One of the greatest was the fact that an inadvertent result of the coup was to leave the Republican government virtually without the structures of law and order. The consequent terrorism in the Republican zone, mainly directed against the supporters of right-wing parties and the clergy, predisposed foreign opinion in favour of the rebels. The disappearance of the police force and the judiciary had permitted revolutionary crowds to open the jails and release the common prisoners. Accordingly, for about four months, behind rhetoric of revolutionary justice, acts of violence of all kinds were perpetrated. Revenge was directed at the sections of society on whose behalf the military was acting. Thus, hatred of an oppressive social system found expression in the murder or humiliation of parish priests who justified it, Civil Guards and policemen who defended it, the wealthy who enjoyed it and the employers and landlords’ agents who implemented it. In some cases, there was a revolutionary dimension – the burning of property records and land registries. But there were also criminal acts, murder, rape, theft and the settling of personal scores. Courts were replaced by revolutionary tribunals set up by political parties and trade unions.

About 55,000 civilians were killed in the Republican zone in the course of the war while more than three times that number were murdered in the rebel zone. Some, like the imprisoned army officers killed at Paracuellos del Jarama and Torrejón de Ardoz during the siege of Madrid, were victims of military decisions based on an assessment of
their potential danger to the Republican cause. Some were executed as known fifth columnists. Others died in explosions of mass rage which occurred as news arrived of the savage purges being carried out in the Nationalist zone and especially of atrocities committed by Franco’s Moors. Air-raids on Republican cities were another obvious trigger of popular fury. Whatever the reasons behind the violence, it seriously damaged the reputation of the Republic abroad and undermined its efforts to secure international support. Most notably, the near indiscriminate violence of anarchist elements in Barcelona in the first months of the war branded the Republic – whose authorities were desperately trying, with gradual success, to re-establish law and order – as a bloodstained regime of terror. In contrast, the atrocities in the Nationalist zone did nothing to diminish its standing in British and French government circles, let alone in Berlin or Rome.
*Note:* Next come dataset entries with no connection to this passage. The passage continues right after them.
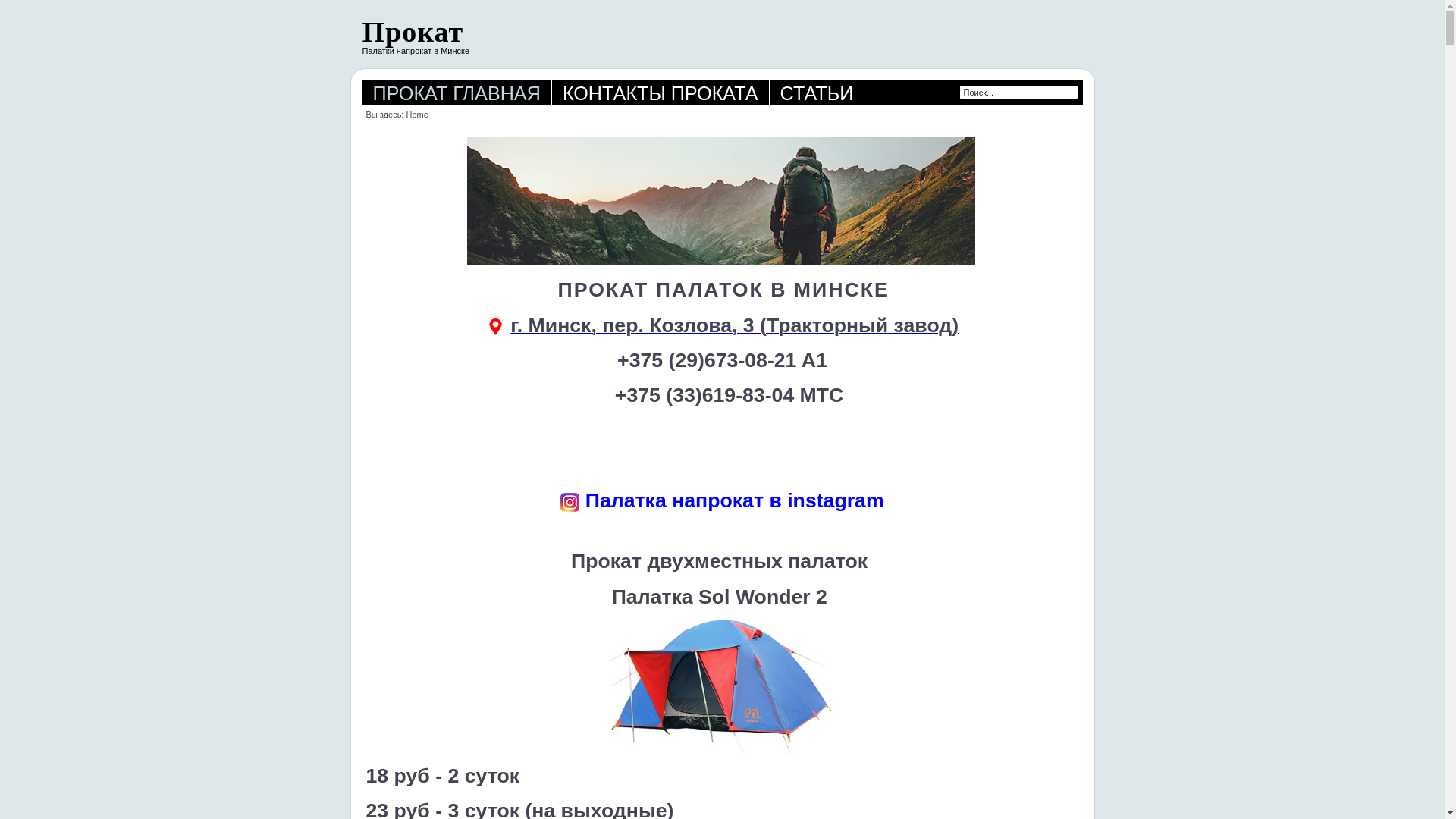
+375 (29)673-08-21 A1 Element type: text (722, 359)
+375 (33)619-83-04 MTC Element type: text (729, 394)
Given the description of an element on the screen output the (x, y) to click on. 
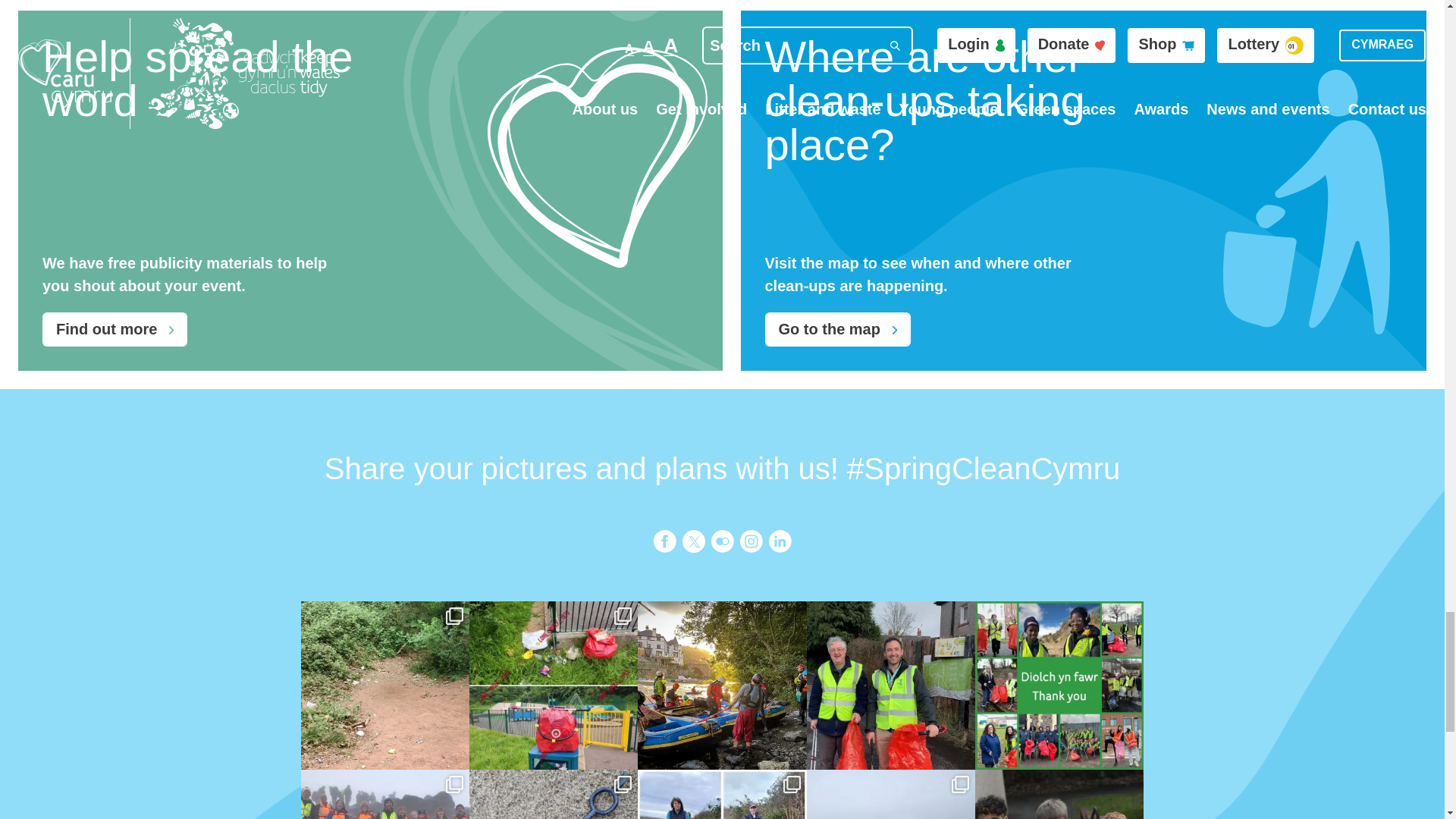
Twitter (693, 540)
LinkedIn (780, 540)
Instagram (750, 540)
Flickr (722, 540)
Facebook (665, 540)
In the first days after the military coup, the events in Catalonia saw newspapermen flocking from around the world. One of the first to arrive was the swashbuckling Sefton ‘Tom’ Delmer of the
Daily Express.
He had set off with his new wife Isabel for a holiday in Mallorca. The military coup in Spain took place while they were motoring through France. He managed to bluff their way through the frontier by flourishing his League of Nations press card. As they neared Barcelona, they were stopped by anarchists who either did not respect or could not read the card. However, the presence of a Siamese cat in a basket in the car convinced them that they were indeed dealing with holidaymakers. The couple were taken to the village of Mollet, just north of Barcelona. After just one night there, a night interrupted by the sounds of firing squads executing fascist sympathizers, they were obliged to return to France.
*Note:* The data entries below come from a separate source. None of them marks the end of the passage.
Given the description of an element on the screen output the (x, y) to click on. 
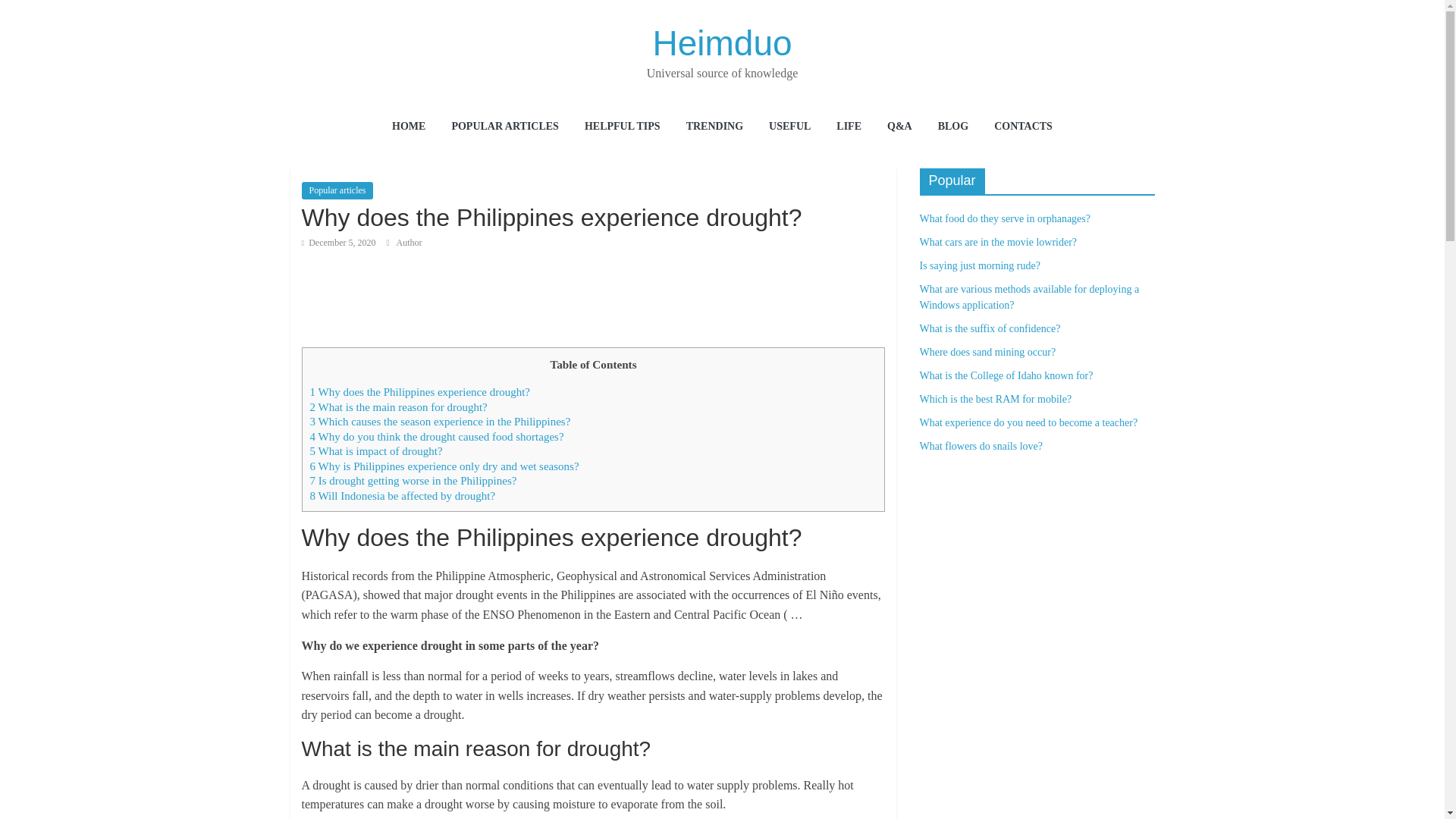
What food do they serve in orphanages? (1003, 218)
Heimduo (722, 43)
POPULAR ARTICLES (504, 126)
Is saying just morning rude? (978, 265)
Which is the best RAM for mobile? (994, 398)
Author (409, 242)
4 Why do you think the drought caused food shortages? (435, 436)
December 5, 2020 (338, 242)
8 Will Indonesia be affected by drought? (401, 495)
6 Why is Philippines experience only dry and wet seasons? (443, 466)
Given the description of an element on the screen output the (x, y) to click on. 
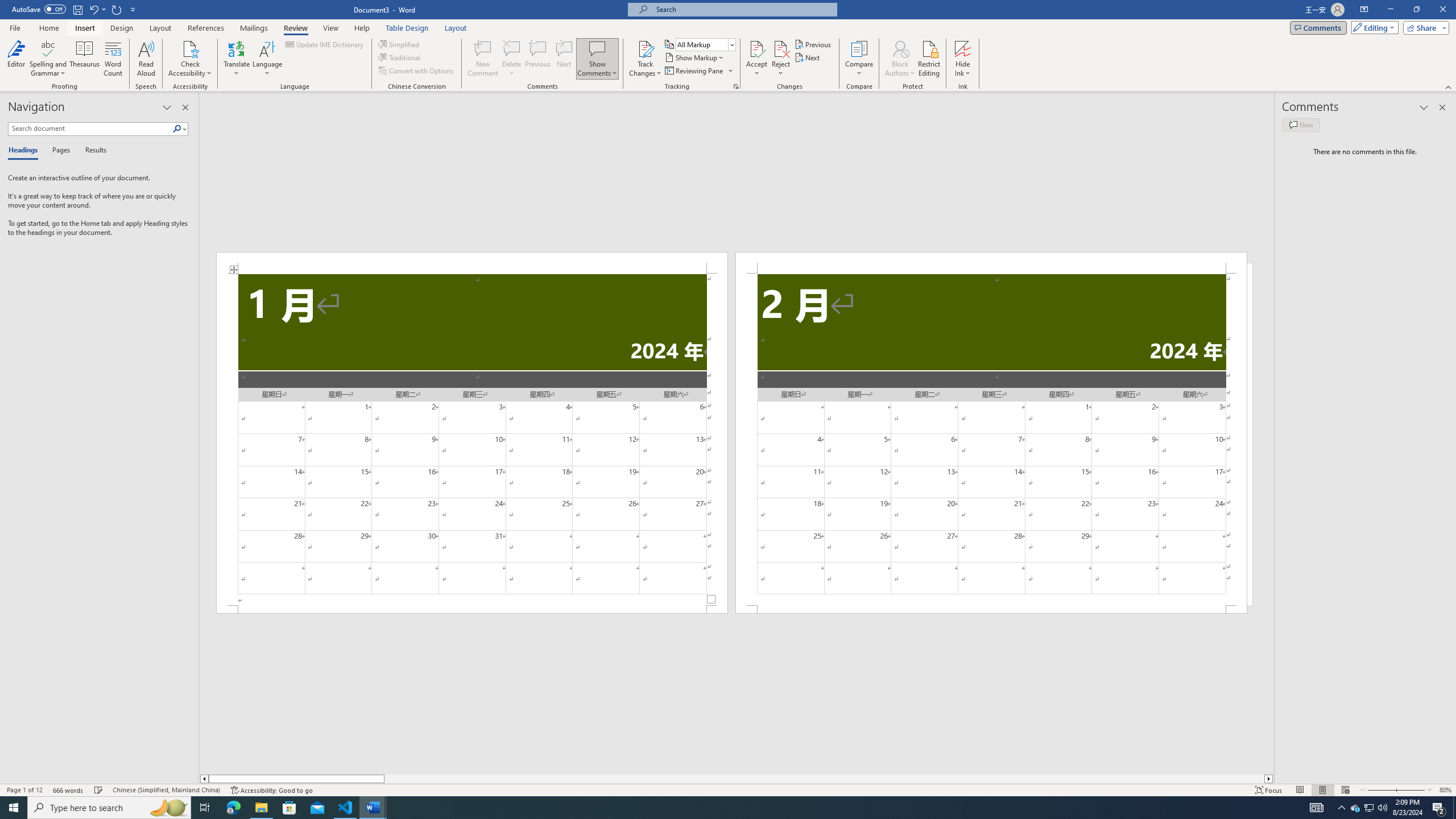
Column right (1268, 778)
Word Count (113, 58)
Page 1 content (471, 439)
Track Changes (644, 48)
Delete (511, 58)
Footer -Section 2- (991, 609)
New comment (1300, 124)
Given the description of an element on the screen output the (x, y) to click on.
From Perpignan, Delmer sent a report on their adventure which set the tone for much early reporting from the Republic zone. Under the headline
he relayed unsubstantiated gossip about thousands killed in Barcelona despite the fact that he had been prevented from visiting the city:

The Red Terror wave that has broken out following the army’s uprising has given the excuse for the settlement in the Barcelona district at least, of many private feuds. I heard of no fewer than
three similar murders which had taken place during the last twenty-four hours in Mollet and the villages around.